Stored rows »
########################################

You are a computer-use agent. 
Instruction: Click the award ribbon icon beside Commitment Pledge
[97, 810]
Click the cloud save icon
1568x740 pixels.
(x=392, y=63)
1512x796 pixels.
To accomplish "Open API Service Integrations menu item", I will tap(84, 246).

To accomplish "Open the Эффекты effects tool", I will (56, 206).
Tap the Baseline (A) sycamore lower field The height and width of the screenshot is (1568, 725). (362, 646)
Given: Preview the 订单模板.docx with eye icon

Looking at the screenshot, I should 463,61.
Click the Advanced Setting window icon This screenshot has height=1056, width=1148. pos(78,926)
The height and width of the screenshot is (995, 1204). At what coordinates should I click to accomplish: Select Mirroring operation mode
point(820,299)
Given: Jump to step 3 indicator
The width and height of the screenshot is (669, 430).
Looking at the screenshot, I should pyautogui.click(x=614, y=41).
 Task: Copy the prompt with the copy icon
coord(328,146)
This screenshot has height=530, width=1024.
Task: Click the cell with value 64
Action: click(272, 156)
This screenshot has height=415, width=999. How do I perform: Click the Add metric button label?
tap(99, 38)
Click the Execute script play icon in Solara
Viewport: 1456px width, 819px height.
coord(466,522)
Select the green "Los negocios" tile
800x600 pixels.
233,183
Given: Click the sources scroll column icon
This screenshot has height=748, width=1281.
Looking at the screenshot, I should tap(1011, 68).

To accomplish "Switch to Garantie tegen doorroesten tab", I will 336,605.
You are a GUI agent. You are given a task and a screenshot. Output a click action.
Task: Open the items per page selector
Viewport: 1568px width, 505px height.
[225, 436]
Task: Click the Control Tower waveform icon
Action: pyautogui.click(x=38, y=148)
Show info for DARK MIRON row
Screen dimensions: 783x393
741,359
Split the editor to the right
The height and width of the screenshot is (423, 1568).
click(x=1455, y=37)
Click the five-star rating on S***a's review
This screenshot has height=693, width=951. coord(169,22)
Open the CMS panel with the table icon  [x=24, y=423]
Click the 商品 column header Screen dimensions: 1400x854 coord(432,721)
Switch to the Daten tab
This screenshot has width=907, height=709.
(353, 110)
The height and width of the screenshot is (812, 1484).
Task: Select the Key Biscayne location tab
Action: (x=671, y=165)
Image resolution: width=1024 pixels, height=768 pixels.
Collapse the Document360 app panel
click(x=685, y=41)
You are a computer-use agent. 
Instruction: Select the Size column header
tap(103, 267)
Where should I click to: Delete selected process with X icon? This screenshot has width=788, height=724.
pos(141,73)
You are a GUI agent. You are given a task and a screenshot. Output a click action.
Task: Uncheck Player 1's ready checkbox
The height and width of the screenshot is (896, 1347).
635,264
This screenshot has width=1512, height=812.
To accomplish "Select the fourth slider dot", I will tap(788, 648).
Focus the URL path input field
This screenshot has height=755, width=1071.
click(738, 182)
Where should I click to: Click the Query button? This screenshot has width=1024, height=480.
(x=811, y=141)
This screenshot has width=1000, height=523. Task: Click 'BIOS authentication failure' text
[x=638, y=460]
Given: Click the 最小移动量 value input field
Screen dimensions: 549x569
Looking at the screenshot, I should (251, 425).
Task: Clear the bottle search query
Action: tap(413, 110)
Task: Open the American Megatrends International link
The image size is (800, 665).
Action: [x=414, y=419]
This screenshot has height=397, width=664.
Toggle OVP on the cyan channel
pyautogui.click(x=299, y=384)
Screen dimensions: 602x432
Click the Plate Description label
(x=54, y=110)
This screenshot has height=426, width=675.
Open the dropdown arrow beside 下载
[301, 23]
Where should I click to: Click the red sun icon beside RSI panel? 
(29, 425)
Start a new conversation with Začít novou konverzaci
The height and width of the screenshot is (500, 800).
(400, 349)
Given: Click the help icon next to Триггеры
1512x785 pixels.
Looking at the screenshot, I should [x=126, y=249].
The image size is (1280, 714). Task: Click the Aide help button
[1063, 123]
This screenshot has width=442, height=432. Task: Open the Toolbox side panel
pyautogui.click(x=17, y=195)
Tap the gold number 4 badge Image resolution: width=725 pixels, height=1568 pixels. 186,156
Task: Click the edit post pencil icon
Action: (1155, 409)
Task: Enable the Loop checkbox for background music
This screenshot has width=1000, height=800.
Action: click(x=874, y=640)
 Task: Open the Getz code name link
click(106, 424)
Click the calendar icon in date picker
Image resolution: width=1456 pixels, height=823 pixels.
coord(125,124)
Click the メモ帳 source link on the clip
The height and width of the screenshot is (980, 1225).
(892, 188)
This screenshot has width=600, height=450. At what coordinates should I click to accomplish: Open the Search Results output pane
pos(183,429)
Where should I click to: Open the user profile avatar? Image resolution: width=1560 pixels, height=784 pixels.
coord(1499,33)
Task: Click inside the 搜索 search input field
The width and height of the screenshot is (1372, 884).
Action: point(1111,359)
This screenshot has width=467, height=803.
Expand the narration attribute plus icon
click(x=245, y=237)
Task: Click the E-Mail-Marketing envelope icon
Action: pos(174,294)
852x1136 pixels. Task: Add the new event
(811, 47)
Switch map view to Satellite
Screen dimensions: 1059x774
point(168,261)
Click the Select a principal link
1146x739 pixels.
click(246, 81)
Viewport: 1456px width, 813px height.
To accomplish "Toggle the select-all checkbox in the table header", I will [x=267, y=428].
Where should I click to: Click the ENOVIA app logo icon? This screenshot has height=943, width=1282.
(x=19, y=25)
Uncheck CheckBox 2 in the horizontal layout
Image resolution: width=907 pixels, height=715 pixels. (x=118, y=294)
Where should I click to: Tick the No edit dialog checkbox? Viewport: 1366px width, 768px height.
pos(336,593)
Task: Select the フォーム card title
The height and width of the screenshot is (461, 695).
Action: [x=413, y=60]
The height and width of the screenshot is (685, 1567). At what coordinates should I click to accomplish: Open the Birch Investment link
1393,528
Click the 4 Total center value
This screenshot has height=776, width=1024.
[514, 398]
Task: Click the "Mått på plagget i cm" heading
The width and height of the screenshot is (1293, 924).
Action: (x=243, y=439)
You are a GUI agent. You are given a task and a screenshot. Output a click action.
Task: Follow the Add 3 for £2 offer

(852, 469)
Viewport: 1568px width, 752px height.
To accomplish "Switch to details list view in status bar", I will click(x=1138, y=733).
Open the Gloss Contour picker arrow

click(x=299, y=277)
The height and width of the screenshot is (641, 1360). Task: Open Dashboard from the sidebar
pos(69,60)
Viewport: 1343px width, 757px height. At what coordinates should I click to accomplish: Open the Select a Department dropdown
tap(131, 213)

########################################

Task prompt »
Revise the items above by replacing every occurrence of "GUI agent" with "interface agent", leaving all other text unchanged.

Worked solution »
You are a computer-use agent. 
Instruction: Click the award ribbon icon beside Commitment Pledge
[97, 810]
Click the cloud save icon
1568x740 pixels.
(x=392, y=63)
1512x796 pixels.
To accomplish "Open API Service Integrations menu item", I will tap(84, 246).

To accomplish "Open the Эффекты effects tool", I will (56, 206).
Tap the Baseline (A) sycamore lower field The height and width of the screenshot is (1568, 725). (362, 646)
Given: Preview the 订单模板.docx with eye icon

Looking at the screenshot, I should 463,61.
Click the Advanced Setting window icon This screenshot has height=1056, width=1148. pos(78,926)
The height and width of the screenshot is (995, 1204). At what coordinates should I click to accomplish: Select Mirroring operation mode
point(820,299)
Given: Jump to step 3 indicator
The width and height of the screenshot is (669, 430).
Looking at the screenshot, I should pyautogui.click(x=614, y=41).
 Task: Copy the prompt with the copy icon
coord(328,146)
This screenshot has height=530, width=1024.
Task: Click the cell with value 64
Action: click(272, 156)
This screenshot has height=415, width=999. How do I perform: Click the Add metric button label?
tap(99, 38)
Click the Execute script play icon in Solara
Viewport: 1456px width, 819px height.
coord(466,522)
Select the green "Los negocios" tile
800x600 pixels.
233,183
Given: Click the sources scroll column icon
This screenshot has height=748, width=1281.
Looking at the screenshot, I should tap(1011, 68).

To accomplish "Switch to Garantie tegen doorroesten tab", I will 336,605.
You are a interface agent. You are given a task and a screenshot. Output a click action.
Task: Open the items per page selector
Viewport: 1568px width, 505px height.
[225, 436]
Task: Click the Control Tower waveform icon
Action: pyautogui.click(x=38, y=148)
Show info for DARK MIRON row
Screen dimensions: 783x393
741,359
Split the editor to the right
The height and width of the screenshot is (423, 1568).
click(x=1455, y=37)
Click the five-star rating on S***a's review
This screenshot has height=693, width=951. coord(169,22)
Open the CMS panel with the table icon  [x=24, y=423]
Click the 商品 column header Screen dimensions: 1400x854 coord(432,721)
Switch to the Daten tab
This screenshot has width=907, height=709.
(353, 110)
The height and width of the screenshot is (812, 1484).
Task: Select the Key Biscayne location tab
Action: (x=671, y=165)
Image resolution: width=1024 pixels, height=768 pixels.
Collapse the Document360 app panel
click(x=685, y=41)
You are a computer-use agent. 
Instruction: Select the Size column header
tap(103, 267)
Where should I click to: Delete selected process with X icon? This screenshot has width=788, height=724.
pos(141,73)
You are a interface agent. You are given a task and a screenshot. Output a click action.
Task: Uncheck Player 1's ready checkbox
The height and width of the screenshot is (896, 1347).
635,264
This screenshot has width=1512, height=812.
To accomplish "Select the fourth slider dot", I will tap(788, 648).
Focus the URL path input field
This screenshot has height=755, width=1071.
click(738, 182)
Where should I click to: Click the Query button? This screenshot has width=1024, height=480.
(x=811, y=141)
This screenshot has width=1000, height=523. Task: Click 'BIOS authentication failure' text
[x=638, y=460]
Given: Click the 最小移动量 value input field
Screen dimensions: 549x569
Looking at the screenshot, I should (251, 425).
Task: Clear the bottle search query
Action: tap(413, 110)
Task: Open the American Megatrends International link
The image size is (800, 665).
Action: [x=414, y=419]
This screenshot has height=397, width=664.
Toggle OVP on the cyan channel
pyautogui.click(x=299, y=384)
Screen dimensions: 602x432
Click the Plate Description label
(x=54, y=110)
This screenshot has height=426, width=675.
Open the dropdown arrow beside 下载
[301, 23]
Where should I click to: Click the red sun icon beside RSI panel? 
(29, 425)
Start a new conversation with Začít novou konverzaci
The height and width of the screenshot is (500, 800).
(400, 349)
Given: Click the help icon next to Триггеры
1512x785 pixels.
Looking at the screenshot, I should [x=126, y=249].
The image size is (1280, 714). Task: Click the Aide help button
[1063, 123]
This screenshot has width=442, height=432. Task: Open the Toolbox side panel
pyautogui.click(x=17, y=195)
Tap the gold number 4 badge Image resolution: width=725 pixels, height=1568 pixels. 186,156
Task: Click the edit post pencil icon
Action: (1155, 409)
Task: Enable the Loop checkbox for background music
This screenshot has width=1000, height=800.
Action: click(x=874, y=640)
 Task: Open the Getz code name link
click(106, 424)
Click the calendar icon in date picker
Image resolution: width=1456 pixels, height=823 pixels.
coord(125,124)
Click the メモ帳 source link on the clip
The height and width of the screenshot is (980, 1225).
(892, 188)
This screenshot has width=600, height=450. At what coordinates should I click to accomplish: Open the Search Results output pane
pos(183,429)
Where should I click to: Open the user profile avatar? Image resolution: width=1560 pixels, height=784 pixels.
coord(1499,33)
Task: Click inside the 搜索 search input field
The width and height of the screenshot is (1372, 884).
Action: point(1111,359)
This screenshot has width=467, height=803.
Expand the narration attribute plus icon
click(x=245, y=237)
Task: Click the E-Mail-Marketing envelope icon
Action: pos(174,294)
852x1136 pixels. Task: Add the new event
(811, 47)
Switch map view to Satellite
Screen dimensions: 1059x774
point(168,261)
Click the Select a principal link
1146x739 pixels.
click(246, 81)
Viewport: 1456px width, 813px height.
To accomplish "Toggle the select-all checkbox in the table header", I will [x=267, y=428].
Where should I click to: Click the ENOVIA app logo icon? This screenshot has height=943, width=1282.
(x=19, y=25)
Uncheck CheckBox 2 in the horizontal layout
Image resolution: width=907 pixels, height=715 pixels. (x=118, y=294)
Where should I click to: Tick the No edit dialog checkbox? Viewport: 1366px width, 768px height.
pos(336,593)
Task: Select the フォーム card title
The height and width of the screenshot is (461, 695).
Action: [x=413, y=60]
The height and width of the screenshot is (685, 1567). At what coordinates should I click to accomplish: Open the Birch Investment link
1393,528
Click the 4 Total center value
This screenshot has height=776, width=1024.
[514, 398]
Task: Click the "Mått på plagget i cm" heading
The width and height of the screenshot is (1293, 924).
Action: (x=243, y=439)
You are a interface agent. You are given a task and a screenshot. Output a click action.
Task: Follow the Add 3 for £2 offer

(852, 469)
Viewport: 1568px width, 752px height.
To accomplish "Switch to details list view in status bar", I will click(x=1138, y=733).
Open the Gloss Contour picker arrow

click(x=299, y=277)
The height and width of the screenshot is (641, 1360). Task: Open Dashboard from the sidebar
pos(69,60)
Viewport: 1343px width, 757px height. At what coordinates should I click to accomplish: Open the Select a Department dropdown
tap(131, 213)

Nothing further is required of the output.